EXTRACTED MATERIAL START
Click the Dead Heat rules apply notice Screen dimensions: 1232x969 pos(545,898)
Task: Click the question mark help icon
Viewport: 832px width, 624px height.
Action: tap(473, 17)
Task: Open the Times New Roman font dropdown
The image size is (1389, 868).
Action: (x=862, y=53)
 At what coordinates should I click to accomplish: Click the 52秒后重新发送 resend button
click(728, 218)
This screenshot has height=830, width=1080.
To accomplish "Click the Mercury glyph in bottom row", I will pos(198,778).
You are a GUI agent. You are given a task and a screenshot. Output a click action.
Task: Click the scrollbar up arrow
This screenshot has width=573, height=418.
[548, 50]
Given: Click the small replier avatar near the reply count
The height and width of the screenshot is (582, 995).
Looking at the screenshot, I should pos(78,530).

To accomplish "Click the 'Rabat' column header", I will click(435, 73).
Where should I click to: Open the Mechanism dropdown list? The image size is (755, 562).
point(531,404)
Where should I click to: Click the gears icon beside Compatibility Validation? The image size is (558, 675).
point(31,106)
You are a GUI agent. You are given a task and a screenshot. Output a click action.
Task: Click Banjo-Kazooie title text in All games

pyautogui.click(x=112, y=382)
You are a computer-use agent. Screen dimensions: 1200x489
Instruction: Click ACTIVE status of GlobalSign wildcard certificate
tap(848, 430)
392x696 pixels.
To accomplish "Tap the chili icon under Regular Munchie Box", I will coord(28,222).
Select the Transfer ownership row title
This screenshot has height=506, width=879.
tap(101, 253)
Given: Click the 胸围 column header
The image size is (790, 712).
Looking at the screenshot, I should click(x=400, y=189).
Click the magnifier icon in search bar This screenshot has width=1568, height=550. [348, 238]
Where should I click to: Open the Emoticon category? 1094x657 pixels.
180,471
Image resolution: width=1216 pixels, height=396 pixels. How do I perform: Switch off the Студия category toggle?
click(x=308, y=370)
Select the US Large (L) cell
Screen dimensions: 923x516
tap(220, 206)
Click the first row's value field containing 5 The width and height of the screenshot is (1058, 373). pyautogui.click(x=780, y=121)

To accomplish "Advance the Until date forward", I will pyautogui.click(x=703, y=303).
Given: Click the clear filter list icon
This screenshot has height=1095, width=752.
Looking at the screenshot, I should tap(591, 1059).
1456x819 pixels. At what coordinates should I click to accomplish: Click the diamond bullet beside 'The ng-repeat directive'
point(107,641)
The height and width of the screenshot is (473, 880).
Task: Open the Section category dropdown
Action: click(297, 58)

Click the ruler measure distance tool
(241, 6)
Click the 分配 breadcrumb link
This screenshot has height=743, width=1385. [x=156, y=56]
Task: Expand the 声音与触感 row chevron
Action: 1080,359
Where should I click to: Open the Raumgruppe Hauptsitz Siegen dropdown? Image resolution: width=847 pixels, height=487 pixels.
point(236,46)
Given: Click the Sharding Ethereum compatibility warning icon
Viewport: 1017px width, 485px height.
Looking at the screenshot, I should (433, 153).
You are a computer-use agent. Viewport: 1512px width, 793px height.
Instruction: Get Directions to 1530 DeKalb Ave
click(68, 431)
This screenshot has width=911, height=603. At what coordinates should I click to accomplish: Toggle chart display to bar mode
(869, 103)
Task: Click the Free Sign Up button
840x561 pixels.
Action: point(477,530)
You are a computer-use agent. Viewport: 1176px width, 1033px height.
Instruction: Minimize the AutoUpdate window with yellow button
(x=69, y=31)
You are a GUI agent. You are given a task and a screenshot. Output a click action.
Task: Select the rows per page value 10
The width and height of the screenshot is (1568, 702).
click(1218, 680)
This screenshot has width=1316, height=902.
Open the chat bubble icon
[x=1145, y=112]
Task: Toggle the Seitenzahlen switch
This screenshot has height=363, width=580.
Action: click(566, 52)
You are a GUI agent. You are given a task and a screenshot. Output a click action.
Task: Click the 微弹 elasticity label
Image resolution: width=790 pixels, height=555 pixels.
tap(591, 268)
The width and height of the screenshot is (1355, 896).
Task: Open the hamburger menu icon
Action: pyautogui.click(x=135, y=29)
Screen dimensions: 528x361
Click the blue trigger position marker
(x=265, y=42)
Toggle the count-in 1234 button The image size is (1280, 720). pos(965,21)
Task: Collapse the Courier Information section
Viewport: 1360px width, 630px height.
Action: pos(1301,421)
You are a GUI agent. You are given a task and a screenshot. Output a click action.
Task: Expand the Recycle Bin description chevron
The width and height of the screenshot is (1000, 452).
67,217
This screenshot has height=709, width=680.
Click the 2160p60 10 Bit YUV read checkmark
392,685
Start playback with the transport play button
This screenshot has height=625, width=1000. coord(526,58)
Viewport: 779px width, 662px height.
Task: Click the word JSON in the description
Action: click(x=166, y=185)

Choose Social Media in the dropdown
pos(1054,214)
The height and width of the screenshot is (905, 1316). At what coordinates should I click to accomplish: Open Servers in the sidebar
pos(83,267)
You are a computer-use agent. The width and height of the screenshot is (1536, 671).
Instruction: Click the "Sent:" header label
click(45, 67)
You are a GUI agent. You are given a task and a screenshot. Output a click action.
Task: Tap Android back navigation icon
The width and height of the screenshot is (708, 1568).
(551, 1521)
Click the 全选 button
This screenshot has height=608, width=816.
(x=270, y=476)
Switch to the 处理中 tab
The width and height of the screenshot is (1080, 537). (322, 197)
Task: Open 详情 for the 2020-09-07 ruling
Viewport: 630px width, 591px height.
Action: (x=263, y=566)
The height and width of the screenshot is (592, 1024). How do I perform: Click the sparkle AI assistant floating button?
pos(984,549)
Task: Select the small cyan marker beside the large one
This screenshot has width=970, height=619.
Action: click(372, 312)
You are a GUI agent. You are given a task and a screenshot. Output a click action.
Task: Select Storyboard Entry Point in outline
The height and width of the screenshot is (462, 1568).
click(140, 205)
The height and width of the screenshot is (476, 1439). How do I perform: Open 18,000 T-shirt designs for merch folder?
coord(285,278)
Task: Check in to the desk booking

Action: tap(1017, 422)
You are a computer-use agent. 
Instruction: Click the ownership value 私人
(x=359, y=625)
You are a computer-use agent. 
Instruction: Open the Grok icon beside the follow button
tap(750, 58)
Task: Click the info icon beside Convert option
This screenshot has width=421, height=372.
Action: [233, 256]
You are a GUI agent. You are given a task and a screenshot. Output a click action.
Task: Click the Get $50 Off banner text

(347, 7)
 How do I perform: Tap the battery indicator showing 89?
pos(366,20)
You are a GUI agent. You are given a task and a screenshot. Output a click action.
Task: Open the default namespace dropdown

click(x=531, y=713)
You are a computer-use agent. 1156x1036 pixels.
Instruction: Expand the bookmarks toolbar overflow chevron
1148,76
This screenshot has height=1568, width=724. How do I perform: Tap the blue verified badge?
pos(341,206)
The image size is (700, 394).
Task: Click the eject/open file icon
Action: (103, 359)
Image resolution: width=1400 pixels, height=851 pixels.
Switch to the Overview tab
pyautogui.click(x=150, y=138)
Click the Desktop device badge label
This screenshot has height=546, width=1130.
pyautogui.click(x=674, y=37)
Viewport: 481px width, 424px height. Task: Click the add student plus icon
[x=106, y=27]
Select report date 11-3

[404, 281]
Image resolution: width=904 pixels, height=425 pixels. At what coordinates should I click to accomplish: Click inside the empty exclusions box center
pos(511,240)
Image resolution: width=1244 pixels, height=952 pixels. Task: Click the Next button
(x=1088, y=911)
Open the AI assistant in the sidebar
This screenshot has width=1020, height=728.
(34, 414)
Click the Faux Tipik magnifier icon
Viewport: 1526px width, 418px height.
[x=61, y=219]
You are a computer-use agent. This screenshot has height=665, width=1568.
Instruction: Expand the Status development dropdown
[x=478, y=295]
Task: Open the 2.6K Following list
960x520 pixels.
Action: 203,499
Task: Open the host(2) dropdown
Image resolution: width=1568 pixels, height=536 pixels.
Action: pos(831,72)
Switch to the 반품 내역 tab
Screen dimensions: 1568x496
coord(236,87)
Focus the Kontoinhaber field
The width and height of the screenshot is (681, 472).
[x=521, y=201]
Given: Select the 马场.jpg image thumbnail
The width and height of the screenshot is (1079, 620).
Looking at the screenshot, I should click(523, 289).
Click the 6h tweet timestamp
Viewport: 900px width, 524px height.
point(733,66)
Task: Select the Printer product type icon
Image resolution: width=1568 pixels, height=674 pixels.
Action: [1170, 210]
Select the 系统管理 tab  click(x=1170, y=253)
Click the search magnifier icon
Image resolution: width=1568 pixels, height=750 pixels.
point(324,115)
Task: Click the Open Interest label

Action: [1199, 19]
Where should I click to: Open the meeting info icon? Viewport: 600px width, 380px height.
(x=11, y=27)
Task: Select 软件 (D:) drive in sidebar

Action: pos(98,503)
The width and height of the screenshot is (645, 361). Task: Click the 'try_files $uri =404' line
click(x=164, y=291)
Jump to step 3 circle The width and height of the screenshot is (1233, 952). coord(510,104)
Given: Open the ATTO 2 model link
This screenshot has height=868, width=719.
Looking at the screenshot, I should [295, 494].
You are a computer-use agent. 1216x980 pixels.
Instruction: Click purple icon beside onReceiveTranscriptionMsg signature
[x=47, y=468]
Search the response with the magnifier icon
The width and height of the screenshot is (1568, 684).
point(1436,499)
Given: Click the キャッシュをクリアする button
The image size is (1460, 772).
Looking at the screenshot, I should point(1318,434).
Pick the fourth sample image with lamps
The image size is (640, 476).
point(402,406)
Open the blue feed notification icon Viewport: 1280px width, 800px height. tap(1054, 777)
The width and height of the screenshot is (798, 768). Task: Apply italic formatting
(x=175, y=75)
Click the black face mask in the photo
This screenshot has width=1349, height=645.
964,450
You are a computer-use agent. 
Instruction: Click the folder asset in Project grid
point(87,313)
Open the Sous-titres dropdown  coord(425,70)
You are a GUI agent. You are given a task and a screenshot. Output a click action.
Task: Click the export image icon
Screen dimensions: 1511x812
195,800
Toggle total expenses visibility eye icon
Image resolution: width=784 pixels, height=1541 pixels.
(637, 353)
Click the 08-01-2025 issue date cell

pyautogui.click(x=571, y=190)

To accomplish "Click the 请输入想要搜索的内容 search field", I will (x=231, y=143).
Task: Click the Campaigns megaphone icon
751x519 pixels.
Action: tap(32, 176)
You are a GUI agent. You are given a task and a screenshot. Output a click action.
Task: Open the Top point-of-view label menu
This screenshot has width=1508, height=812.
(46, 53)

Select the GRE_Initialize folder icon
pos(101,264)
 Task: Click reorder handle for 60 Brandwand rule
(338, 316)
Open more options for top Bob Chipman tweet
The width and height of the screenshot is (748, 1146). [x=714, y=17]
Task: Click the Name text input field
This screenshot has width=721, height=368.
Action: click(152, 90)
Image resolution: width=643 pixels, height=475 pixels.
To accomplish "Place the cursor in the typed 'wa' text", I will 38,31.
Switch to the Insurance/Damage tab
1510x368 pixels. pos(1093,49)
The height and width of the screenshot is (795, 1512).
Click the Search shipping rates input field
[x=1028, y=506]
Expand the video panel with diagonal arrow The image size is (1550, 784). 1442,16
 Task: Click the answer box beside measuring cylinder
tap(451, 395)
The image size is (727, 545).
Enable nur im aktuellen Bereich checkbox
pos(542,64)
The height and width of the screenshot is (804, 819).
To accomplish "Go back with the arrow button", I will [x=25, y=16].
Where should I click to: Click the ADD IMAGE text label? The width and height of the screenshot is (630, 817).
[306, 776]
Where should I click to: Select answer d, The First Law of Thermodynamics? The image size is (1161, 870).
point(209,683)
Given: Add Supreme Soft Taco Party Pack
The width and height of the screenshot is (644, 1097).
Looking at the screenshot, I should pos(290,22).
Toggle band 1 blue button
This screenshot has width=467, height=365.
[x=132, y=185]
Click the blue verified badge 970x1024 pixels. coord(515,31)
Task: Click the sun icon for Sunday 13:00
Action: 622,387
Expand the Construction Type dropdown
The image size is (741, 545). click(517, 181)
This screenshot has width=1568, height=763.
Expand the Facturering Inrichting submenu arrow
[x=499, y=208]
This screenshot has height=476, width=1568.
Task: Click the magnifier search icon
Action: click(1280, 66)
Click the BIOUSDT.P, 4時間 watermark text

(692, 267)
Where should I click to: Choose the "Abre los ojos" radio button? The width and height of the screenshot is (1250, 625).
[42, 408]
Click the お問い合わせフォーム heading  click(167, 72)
EXTRACTED MATERIAL END
Your response should be the lines of the entries above that include the string "count".

- RESULT FOR THIS TASK -
Given: Click the small replier avatar near the reply count
Toggle the count-in 1234 button The image size is (1280, 720). pos(965,21)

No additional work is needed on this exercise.